**What needs to be done**
Copy out each line of the data that holds the word "will".

——————————

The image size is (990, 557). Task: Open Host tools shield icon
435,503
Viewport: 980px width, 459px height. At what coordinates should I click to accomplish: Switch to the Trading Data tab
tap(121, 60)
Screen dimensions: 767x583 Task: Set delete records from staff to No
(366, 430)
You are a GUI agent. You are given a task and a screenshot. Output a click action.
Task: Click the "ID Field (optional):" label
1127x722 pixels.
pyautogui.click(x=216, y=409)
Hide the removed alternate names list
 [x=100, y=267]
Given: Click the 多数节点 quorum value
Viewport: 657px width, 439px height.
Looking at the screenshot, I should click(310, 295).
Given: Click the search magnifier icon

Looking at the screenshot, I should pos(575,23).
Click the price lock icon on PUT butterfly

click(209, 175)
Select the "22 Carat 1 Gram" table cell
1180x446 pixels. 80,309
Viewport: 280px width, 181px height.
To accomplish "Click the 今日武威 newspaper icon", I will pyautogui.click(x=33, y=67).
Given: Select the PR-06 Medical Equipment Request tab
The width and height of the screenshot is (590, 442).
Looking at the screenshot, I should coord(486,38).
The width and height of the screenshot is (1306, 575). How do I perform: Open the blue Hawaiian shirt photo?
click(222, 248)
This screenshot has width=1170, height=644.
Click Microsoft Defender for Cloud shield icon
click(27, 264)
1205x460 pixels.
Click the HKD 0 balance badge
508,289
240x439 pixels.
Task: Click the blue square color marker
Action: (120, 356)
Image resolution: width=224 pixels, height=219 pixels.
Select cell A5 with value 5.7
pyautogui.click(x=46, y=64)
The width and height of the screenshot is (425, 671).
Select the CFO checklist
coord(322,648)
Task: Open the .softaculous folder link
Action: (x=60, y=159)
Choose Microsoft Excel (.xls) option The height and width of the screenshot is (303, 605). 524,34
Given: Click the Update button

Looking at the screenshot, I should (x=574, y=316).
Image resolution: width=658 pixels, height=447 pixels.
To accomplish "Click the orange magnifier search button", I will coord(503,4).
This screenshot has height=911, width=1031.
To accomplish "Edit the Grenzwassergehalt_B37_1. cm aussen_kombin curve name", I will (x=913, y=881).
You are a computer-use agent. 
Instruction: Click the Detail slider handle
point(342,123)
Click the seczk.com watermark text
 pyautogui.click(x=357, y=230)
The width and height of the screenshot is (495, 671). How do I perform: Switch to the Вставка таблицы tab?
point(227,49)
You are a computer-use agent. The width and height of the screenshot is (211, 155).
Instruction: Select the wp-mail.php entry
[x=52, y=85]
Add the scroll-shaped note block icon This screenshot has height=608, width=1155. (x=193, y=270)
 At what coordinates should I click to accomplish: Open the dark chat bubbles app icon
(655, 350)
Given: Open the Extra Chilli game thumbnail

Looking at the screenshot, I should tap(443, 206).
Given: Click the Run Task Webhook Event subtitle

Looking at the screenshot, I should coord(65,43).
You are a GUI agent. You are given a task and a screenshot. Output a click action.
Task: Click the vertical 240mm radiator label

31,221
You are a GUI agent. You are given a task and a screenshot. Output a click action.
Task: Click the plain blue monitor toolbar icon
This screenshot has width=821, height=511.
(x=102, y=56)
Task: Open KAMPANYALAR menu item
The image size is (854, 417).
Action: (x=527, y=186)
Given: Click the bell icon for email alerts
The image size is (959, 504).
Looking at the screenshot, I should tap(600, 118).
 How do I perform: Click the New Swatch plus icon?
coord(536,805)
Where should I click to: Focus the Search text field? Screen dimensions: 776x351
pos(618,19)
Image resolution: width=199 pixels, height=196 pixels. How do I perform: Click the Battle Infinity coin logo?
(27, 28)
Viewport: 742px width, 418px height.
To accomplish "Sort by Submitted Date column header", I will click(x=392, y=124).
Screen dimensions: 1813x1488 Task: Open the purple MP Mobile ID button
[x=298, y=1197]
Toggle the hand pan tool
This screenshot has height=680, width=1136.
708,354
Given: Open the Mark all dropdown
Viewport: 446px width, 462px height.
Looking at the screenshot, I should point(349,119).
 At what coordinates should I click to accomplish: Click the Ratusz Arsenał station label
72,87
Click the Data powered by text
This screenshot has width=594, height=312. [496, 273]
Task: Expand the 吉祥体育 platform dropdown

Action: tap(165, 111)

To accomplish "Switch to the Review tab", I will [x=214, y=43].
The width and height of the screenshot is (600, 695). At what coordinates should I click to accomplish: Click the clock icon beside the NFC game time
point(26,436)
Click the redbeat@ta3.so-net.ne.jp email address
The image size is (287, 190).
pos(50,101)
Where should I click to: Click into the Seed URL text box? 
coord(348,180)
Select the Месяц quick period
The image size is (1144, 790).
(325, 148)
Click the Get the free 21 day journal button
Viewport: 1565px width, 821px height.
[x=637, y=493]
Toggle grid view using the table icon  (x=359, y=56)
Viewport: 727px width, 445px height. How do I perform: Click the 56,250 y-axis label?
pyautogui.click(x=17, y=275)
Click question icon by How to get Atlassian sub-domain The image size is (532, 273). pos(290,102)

——————————

**Written answer**
To accomplish "Click the 今日武威 newspaper icon", I will pyautogui.click(x=33, y=67).
To accomplish "Click the orange magnifier search button", I will coord(503,4).
To accomplish "Edit the Grenzwassergehalt_B37_1. cm aussen_kombin curve name", I will (x=913, y=881).
To accomplish "Sort by Submitted Date column header", I will click(x=392, y=124).
To accomplish "Switch to the Review tab", I will [x=214, y=43].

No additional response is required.